授業づくりの考え方

英語は音から入ろう

音から入ることの効能

英語の授業を行っていると、どうしても文字に頼りたくなっていましますよね。教科書を読ませて内容を読み取らせたり、黒板に書いてあることをメモしたり。まず理解させてそれから発話練習に入っていくことが多いのではないでしょうか。先生にとってはその方が楽なんです。それをちょっと我慢して音声を中心に進めてみましょう。気が長くないといけないですが、英語を英語で理解することができ、自然と英語が口から出てくるようになります。

明示的な理解はあとでいい

主語+動詞+目的語くらいの英文の型は頭に入ってなければいけないですが、中学校1年生程度の英語なら難しいことはあとで良いです。なんなら単語さえ練習する必要もないくらいです。頭を使って英文を解読していくタイプの授業を繰り返すと、生徒の理解は暗号を解読するような感覚になり、単語の意味を日本語で理解し、英文を日本語に直し、日本語で理解できるまで安心感を得られなくなります。それではこれまでの授業となんら変わらず使るようになりません。明示的な理解はあとでいいのです。繰り返し発話しながら英語を体に取り込んでいきましょう。

どうやってやるの?

例えば、中学校1年生の2学期に出てくる人物紹介の単元を見てみましょう。英文は教科書を模して作ってあります。

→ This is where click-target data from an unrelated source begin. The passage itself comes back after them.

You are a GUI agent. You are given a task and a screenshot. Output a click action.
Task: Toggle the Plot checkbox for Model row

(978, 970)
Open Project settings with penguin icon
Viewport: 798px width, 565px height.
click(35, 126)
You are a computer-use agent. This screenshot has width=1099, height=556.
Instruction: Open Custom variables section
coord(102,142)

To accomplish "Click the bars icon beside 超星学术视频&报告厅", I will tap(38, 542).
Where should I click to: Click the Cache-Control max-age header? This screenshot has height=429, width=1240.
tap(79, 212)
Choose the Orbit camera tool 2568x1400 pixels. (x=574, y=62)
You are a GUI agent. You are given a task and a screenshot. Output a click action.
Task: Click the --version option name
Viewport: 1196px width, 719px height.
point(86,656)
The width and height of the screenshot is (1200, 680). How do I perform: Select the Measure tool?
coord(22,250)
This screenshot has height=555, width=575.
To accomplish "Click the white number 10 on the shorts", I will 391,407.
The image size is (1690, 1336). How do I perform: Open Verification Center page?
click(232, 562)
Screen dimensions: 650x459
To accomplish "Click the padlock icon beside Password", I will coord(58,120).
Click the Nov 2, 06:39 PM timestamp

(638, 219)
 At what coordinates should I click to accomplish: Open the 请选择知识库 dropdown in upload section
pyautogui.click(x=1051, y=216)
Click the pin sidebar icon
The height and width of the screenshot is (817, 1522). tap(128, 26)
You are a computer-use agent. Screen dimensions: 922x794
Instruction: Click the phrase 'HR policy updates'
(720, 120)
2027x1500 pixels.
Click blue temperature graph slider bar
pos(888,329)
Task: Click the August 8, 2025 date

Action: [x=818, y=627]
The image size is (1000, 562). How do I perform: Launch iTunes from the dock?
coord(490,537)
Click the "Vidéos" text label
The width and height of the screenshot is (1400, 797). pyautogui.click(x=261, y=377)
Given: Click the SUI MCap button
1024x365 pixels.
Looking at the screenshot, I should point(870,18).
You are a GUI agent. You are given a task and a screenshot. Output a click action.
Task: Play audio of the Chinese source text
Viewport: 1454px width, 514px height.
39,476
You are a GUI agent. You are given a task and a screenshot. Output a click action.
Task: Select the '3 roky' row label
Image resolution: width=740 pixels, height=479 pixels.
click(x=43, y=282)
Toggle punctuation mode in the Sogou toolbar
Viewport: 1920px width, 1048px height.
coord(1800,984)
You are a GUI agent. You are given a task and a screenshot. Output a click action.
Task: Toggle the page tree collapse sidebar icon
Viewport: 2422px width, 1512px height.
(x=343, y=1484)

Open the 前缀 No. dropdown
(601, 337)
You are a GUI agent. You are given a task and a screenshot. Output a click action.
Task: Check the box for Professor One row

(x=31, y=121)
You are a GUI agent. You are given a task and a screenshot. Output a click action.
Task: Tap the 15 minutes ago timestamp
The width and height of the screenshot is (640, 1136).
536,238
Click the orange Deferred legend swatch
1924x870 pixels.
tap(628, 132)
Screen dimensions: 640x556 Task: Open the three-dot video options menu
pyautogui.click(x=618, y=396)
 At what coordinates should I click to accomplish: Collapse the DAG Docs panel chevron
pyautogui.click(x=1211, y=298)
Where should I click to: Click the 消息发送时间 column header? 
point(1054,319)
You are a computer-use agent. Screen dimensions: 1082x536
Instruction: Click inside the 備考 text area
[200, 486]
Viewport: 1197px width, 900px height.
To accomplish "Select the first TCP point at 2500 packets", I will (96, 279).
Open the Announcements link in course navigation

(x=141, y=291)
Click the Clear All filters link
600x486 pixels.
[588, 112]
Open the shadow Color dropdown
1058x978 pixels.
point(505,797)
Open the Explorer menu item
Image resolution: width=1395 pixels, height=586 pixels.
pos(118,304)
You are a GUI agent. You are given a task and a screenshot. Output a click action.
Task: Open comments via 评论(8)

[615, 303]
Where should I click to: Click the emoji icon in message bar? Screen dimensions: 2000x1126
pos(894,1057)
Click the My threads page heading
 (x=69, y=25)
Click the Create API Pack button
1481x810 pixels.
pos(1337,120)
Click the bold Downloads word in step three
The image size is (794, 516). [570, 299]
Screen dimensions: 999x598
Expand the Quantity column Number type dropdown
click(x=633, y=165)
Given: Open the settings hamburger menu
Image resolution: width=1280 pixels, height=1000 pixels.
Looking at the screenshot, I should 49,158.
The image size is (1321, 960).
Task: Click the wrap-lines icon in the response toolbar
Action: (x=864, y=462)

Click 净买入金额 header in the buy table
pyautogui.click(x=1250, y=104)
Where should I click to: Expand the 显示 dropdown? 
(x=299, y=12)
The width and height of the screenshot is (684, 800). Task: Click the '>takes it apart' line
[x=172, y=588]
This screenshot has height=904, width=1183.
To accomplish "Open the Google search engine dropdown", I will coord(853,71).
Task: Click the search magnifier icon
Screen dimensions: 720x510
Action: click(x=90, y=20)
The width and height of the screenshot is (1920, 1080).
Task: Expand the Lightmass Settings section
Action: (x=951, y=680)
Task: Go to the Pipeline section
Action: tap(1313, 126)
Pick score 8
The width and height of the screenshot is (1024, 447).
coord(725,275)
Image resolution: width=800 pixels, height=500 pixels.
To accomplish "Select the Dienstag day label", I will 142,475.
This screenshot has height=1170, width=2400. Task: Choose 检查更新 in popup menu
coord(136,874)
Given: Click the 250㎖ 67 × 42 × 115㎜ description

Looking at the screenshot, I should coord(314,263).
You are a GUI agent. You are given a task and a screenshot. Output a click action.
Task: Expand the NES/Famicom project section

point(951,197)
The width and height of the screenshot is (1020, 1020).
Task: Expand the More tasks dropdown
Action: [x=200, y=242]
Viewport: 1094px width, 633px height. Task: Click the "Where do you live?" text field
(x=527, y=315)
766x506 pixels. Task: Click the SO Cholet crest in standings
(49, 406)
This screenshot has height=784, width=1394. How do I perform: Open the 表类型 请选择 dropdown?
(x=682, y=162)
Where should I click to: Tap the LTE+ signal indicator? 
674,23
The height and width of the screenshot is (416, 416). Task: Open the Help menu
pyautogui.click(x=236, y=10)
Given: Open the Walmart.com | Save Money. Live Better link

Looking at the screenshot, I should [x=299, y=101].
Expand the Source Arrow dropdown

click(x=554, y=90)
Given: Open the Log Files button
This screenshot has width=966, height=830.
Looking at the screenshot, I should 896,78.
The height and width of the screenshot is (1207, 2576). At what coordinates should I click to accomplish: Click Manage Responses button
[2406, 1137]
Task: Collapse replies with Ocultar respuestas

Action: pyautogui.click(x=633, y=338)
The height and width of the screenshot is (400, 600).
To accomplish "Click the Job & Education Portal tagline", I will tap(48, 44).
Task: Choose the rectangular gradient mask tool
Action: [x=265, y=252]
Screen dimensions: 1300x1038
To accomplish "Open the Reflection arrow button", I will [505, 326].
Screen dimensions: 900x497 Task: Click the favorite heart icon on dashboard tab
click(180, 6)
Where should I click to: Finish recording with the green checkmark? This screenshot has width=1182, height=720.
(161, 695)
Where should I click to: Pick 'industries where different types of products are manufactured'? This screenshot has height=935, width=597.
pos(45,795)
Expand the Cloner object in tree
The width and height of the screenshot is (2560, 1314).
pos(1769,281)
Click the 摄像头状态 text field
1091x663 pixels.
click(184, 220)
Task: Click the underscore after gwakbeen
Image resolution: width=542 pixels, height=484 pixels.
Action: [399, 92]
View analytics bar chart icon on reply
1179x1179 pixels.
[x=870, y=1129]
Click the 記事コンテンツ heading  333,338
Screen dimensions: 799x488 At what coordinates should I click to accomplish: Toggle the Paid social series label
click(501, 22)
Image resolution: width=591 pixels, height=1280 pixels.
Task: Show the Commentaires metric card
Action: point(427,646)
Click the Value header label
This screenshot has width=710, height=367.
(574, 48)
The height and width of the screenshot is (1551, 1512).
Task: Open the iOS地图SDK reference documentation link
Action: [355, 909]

My brother, Ken, lives in New York City. He studies English there. On weekends, he often goes to Central Park and plays baseball with his friends. He likes eating pizza and hot dogs. He wants to be a baseball player when he grows up. Ken loves watching baseball games on TV. He often goes to Yankee Stadium to watch his favorite team. He also enjoys playing basketball and swimming. He’s very active and always wants to try new sports.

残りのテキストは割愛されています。